▶ INSTRUCTIONS TO FOLLOW
Provide an exact repetition of every entry, with no word altered.

============

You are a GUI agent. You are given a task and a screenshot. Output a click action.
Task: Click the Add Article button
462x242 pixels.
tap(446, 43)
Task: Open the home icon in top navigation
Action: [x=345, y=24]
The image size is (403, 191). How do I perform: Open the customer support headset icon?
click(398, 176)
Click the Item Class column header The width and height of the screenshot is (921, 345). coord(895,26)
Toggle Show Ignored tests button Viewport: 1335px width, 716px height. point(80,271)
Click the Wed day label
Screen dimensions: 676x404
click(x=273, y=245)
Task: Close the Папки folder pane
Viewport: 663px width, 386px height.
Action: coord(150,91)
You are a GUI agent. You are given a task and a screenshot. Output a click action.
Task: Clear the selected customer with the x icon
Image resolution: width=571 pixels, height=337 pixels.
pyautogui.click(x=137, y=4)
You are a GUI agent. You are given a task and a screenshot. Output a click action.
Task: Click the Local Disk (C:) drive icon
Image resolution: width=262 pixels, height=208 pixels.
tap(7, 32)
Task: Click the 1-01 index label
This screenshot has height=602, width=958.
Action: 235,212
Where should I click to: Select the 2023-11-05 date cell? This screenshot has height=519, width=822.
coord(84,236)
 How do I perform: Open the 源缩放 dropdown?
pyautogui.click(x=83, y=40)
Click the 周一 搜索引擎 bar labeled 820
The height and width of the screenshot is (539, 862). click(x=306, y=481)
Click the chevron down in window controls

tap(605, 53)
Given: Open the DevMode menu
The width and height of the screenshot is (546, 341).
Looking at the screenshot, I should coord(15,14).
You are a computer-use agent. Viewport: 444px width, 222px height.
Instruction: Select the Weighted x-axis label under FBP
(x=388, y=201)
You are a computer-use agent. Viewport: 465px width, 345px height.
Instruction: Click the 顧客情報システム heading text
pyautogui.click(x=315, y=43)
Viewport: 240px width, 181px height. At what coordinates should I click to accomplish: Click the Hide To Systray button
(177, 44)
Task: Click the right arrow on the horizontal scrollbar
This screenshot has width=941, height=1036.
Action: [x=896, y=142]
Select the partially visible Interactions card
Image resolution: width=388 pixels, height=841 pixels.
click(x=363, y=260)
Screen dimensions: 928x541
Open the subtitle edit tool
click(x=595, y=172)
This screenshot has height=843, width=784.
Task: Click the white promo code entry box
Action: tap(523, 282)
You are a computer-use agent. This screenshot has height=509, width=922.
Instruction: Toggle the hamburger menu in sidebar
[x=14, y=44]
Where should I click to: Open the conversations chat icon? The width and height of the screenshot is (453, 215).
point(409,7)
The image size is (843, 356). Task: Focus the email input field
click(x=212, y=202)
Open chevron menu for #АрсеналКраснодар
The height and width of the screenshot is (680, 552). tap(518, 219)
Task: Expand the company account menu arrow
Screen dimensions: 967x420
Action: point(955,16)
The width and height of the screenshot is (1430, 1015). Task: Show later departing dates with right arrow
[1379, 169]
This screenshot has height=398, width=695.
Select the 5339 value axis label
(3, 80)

============

▶ ANSWER TO THE PROBLEM
You are a GUI agent. You are given a task and a screenshot. Output a click action.
Task: Click the Add Article button
462x242 pixels.
tap(446, 43)
Task: Open the home icon in top navigation
Action: [x=345, y=24]
The image size is (403, 191). How do I perform: Open the customer support headset icon?
click(398, 176)
Click the Item Class column header The width and height of the screenshot is (921, 345). coord(895,26)
Toggle Show Ignored tests button Viewport: 1335px width, 716px height. point(80,271)
Click the Wed day label
Screen dimensions: 676x404
click(x=273, y=245)
Task: Close the Папки folder pane
Viewport: 663px width, 386px height.
Action: coord(150,91)
You are a GUI agent. You are given a task and a screenshot. Output a click action.
Task: Clear the selected customer with the x icon
Image resolution: width=571 pixels, height=337 pixels.
pyautogui.click(x=137, y=4)
You are a GUI agent. You are given a task and a screenshot. Output a click action.
Task: Click the Local Disk (C:) drive icon
Image resolution: width=262 pixels, height=208 pixels.
tap(7, 32)
Task: Click the 1-01 index label
This screenshot has height=602, width=958.
Action: 235,212
Where should I click to: Select the 2023-11-05 date cell? This screenshot has height=519, width=822.
coord(84,236)
 How do I perform: Open the 源缩放 dropdown?
pyautogui.click(x=83, y=40)
Click the 周一 搜索引擎 bar labeled 820
The height and width of the screenshot is (539, 862). click(x=306, y=481)
Click the chevron down in window controls

tap(605, 53)
Given: Open the DevMode menu
The width and height of the screenshot is (546, 341).
Looking at the screenshot, I should coord(15,14).
You are a computer-use agent. Viewport: 444px width, 222px height.
Instruction: Select the Weighted x-axis label under FBP
(x=388, y=201)
You are a computer-use agent. Viewport: 465px width, 345px height.
Instruction: Click the 顧客情報システム heading text
pyautogui.click(x=315, y=43)
Viewport: 240px width, 181px height. At what coordinates should I click to accomplish: Click the Hide To Systray button
(177, 44)
Task: Click the right arrow on the horizontal scrollbar
This screenshot has width=941, height=1036.
Action: [x=896, y=142]
Select the partially visible Interactions card
Image resolution: width=388 pixels, height=841 pixels.
click(x=363, y=260)
Screen dimensions: 928x541
Open the subtitle edit tool
click(x=595, y=172)
This screenshot has height=843, width=784.
Task: Click the white promo code entry box
Action: tap(523, 282)
You are a computer-use agent. This screenshot has height=509, width=922.
Instruction: Toggle the hamburger menu in sidebar
[x=14, y=44]
Where should I click to: Open the conversations chat icon? The width and height of the screenshot is (453, 215).
point(409,7)
The image size is (843, 356). Task: Focus the email input field
click(x=212, y=202)
Open chevron menu for #АрсеналКраснодар
The height and width of the screenshot is (680, 552). tap(518, 219)
Task: Expand the company account menu arrow
Screen dimensions: 967x420
Action: point(955,16)
The width and height of the screenshot is (1430, 1015). Task: Show later departing dates with right arrow
[1379, 169]
This screenshot has height=398, width=695.
Select the 5339 value axis label
(3, 80)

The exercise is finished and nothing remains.